Content starts

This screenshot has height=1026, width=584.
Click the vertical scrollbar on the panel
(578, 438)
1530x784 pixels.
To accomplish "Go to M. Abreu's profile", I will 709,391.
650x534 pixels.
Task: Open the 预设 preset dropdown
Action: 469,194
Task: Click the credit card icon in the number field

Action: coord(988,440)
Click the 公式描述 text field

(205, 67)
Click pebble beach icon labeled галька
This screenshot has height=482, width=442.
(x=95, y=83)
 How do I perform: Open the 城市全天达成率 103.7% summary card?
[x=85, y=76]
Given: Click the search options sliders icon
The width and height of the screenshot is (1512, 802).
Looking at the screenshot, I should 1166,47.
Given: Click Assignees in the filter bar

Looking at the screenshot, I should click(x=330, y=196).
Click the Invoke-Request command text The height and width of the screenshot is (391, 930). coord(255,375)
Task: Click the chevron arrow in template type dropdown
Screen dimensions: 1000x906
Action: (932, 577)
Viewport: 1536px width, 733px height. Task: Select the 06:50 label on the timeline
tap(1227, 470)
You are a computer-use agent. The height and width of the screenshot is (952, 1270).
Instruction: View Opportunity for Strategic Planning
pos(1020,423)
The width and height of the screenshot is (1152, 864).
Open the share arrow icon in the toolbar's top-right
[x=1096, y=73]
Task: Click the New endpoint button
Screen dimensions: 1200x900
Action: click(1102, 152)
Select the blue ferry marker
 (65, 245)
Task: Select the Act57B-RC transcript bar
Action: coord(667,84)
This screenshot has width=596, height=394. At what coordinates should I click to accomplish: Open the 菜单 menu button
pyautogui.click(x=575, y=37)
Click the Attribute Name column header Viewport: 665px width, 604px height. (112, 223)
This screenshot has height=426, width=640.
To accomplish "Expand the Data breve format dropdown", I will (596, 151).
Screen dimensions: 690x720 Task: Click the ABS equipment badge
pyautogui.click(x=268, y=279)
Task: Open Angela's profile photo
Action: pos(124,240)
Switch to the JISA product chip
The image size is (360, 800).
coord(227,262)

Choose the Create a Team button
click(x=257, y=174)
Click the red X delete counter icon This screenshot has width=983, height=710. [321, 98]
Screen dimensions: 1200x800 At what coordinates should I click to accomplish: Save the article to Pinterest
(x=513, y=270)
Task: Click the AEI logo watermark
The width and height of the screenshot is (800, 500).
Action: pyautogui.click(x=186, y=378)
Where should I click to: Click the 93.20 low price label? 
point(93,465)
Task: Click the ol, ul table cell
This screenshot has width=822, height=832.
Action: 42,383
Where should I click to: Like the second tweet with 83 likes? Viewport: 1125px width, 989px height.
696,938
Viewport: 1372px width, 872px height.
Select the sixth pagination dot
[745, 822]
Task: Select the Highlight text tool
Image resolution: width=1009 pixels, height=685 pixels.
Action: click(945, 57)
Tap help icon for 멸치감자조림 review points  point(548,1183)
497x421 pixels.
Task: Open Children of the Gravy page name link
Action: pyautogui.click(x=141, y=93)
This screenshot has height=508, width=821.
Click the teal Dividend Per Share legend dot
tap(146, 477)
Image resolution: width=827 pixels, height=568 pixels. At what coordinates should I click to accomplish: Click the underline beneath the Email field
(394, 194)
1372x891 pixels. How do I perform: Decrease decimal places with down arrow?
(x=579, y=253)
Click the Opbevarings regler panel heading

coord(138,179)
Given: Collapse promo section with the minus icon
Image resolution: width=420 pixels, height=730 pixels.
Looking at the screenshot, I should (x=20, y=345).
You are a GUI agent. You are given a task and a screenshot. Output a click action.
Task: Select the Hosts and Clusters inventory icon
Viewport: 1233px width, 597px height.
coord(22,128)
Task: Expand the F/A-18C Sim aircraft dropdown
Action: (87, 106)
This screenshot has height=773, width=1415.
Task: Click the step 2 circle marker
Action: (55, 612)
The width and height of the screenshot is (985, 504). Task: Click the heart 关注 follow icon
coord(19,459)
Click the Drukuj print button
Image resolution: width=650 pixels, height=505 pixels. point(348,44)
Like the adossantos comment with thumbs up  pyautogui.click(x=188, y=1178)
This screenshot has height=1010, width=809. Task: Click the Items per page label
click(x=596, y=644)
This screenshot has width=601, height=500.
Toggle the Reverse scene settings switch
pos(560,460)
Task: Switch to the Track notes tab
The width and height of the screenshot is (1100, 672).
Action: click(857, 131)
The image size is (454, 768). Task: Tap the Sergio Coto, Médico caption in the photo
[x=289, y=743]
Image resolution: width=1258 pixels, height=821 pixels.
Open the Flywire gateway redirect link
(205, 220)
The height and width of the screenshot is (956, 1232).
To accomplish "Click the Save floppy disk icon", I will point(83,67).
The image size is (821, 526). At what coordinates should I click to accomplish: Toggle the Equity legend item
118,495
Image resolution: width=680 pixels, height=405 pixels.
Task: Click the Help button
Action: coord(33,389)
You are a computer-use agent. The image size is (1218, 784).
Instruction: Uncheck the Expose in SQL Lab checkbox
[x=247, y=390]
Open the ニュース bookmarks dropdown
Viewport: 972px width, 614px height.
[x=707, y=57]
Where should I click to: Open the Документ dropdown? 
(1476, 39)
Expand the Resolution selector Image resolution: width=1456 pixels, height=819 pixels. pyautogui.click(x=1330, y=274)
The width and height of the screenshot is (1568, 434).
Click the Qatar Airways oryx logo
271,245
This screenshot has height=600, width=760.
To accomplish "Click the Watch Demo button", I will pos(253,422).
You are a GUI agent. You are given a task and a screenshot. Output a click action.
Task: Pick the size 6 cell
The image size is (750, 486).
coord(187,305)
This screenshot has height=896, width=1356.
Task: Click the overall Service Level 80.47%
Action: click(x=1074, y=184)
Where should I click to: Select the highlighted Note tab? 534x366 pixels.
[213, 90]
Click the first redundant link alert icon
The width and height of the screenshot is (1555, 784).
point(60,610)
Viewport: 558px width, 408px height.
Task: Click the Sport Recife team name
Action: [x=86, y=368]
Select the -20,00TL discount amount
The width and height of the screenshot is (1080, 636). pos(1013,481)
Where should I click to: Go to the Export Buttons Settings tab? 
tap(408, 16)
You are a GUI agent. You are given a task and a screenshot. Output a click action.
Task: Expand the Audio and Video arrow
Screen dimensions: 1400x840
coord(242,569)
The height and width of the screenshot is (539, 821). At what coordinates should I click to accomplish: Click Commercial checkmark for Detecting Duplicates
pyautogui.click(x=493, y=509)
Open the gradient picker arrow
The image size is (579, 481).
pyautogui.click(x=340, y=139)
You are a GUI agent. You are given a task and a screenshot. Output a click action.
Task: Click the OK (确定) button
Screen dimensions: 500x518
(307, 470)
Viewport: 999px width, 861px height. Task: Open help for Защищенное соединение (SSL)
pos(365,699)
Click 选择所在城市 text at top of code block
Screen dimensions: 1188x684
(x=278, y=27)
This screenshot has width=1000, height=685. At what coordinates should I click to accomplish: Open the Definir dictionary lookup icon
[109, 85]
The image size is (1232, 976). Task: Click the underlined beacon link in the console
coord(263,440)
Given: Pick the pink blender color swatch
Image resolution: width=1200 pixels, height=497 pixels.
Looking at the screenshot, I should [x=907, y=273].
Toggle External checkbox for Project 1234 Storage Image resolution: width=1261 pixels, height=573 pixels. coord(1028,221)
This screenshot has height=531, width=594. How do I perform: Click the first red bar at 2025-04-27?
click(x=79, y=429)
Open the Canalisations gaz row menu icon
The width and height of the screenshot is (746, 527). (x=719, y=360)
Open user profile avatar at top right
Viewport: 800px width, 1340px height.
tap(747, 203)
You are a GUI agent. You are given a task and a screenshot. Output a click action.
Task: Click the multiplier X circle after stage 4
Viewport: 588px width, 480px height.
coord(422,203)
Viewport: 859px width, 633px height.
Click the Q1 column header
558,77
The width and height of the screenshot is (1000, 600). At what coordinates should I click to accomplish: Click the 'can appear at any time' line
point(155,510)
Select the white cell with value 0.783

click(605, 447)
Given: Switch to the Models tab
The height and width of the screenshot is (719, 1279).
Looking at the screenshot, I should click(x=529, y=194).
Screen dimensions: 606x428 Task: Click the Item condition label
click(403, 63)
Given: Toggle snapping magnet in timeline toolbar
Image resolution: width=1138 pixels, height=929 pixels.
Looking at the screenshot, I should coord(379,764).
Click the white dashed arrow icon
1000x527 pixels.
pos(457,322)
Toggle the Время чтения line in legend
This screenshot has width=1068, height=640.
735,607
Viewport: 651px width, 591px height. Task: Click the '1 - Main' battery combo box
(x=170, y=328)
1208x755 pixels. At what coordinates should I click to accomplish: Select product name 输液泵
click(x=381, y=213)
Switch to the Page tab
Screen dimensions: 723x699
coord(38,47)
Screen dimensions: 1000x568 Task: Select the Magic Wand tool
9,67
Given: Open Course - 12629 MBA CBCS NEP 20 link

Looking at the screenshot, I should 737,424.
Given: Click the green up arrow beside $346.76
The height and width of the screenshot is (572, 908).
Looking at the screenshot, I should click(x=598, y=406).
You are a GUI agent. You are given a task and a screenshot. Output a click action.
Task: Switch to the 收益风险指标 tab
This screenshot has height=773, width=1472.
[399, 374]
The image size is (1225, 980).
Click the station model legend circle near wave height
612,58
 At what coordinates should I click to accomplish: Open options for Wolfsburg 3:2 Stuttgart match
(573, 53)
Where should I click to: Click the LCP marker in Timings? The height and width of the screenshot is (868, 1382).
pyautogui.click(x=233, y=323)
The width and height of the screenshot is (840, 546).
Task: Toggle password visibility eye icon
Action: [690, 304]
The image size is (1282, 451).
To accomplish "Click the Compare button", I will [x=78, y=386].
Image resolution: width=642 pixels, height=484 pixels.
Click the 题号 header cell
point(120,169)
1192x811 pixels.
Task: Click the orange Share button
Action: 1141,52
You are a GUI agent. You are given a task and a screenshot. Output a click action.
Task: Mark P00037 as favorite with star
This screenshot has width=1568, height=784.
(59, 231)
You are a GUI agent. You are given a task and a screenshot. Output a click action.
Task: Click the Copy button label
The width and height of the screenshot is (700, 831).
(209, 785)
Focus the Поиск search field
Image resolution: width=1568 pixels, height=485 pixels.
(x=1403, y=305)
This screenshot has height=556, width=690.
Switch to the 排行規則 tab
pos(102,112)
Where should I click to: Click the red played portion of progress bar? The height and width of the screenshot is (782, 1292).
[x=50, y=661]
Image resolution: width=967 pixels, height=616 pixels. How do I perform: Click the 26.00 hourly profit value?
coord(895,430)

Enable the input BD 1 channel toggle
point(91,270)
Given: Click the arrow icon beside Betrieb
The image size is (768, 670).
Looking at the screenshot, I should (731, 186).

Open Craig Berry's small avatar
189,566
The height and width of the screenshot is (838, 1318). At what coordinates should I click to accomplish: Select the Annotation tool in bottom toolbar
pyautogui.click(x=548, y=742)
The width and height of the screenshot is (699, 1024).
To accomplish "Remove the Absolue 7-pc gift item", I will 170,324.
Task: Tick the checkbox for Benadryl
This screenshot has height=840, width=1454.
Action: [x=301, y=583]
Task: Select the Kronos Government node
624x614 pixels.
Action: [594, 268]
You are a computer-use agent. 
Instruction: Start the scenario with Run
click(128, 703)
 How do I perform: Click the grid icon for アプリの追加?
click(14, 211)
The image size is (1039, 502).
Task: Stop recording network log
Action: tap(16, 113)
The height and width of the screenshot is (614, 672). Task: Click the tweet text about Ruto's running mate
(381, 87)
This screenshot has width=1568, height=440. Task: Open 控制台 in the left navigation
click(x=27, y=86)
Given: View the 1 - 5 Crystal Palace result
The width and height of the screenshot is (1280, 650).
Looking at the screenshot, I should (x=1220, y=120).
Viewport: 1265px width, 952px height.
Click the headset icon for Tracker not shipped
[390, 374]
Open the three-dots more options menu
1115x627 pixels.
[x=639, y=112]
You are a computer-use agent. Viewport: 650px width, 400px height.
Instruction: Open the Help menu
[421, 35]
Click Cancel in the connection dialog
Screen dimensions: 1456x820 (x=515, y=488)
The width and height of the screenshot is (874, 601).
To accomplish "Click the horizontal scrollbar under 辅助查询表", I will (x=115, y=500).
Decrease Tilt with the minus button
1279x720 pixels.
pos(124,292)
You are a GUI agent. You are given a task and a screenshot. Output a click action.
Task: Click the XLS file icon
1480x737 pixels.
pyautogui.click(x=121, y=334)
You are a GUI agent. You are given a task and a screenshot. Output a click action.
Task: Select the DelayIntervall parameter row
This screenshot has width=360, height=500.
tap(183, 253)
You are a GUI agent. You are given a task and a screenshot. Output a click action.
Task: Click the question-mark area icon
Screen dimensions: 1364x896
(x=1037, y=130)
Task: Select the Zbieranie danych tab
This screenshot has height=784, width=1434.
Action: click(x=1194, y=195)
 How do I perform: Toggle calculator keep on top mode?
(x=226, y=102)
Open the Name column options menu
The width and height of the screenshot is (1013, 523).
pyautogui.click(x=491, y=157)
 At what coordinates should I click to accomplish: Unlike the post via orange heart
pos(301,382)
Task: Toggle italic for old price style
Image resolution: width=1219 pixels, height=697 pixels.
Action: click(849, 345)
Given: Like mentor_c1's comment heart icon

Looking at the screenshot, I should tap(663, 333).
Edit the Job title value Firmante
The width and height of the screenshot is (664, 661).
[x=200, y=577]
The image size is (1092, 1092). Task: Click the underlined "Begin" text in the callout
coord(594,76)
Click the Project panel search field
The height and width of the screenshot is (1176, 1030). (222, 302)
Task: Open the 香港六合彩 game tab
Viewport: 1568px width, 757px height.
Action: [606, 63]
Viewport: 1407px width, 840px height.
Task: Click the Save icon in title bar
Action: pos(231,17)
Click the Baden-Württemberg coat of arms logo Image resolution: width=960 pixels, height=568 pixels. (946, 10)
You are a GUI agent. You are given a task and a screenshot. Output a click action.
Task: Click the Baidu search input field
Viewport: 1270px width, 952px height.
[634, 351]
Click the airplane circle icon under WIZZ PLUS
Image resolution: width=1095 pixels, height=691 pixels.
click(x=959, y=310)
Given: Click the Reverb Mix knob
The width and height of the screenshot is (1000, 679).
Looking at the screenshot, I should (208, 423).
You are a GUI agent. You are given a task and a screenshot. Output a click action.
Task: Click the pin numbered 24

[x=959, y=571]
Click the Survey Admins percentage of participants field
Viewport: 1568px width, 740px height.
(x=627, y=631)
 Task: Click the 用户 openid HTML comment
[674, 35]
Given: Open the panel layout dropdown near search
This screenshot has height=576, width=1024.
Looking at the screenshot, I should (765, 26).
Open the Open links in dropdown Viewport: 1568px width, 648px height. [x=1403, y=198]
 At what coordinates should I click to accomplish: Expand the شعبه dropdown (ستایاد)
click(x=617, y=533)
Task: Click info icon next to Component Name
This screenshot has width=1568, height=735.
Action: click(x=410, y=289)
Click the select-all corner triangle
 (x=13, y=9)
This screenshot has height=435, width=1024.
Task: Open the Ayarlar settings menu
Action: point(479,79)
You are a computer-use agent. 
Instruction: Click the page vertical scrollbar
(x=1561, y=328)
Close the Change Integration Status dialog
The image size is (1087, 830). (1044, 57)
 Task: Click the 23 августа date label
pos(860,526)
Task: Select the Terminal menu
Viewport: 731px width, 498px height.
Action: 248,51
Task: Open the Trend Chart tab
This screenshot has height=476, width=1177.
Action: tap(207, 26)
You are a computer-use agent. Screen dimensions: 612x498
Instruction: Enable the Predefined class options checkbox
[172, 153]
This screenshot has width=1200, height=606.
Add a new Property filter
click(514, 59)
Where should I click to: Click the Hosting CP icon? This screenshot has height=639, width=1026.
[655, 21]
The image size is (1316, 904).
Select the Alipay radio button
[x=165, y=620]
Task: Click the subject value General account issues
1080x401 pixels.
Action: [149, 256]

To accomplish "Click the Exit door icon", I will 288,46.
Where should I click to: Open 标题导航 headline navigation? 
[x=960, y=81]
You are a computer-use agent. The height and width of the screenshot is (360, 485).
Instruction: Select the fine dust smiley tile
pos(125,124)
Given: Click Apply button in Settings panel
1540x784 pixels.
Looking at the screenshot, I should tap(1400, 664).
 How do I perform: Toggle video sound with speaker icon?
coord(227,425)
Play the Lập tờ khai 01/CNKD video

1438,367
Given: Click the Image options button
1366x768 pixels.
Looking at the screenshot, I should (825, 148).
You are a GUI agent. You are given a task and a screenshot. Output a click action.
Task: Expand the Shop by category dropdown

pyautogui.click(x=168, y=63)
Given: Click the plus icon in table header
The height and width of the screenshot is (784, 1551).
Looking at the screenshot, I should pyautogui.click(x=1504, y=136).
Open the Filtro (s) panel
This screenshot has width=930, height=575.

Content ends

** Task to complete **
Could you set down, word for word, only the lines above from the line with "This screenshot has height=508, width=821." to the line with "Given: Collapse promo", including both?

** Solution to the exercise **
This screenshot has height=508, width=821.
Click the teal Dividend Per Share legend dot
tap(146, 477)
Image resolution: width=827 pixels, height=568 pixels. At what coordinates should I click to accomplish: Click the underline beneath the Email field
(394, 194)
1372x891 pixels. How do I perform: Decrease decimal places with down arrow?
(x=579, y=253)
Click the Opbevarings regler panel heading

coord(138,179)
Given: Collapse promo section with the minus icon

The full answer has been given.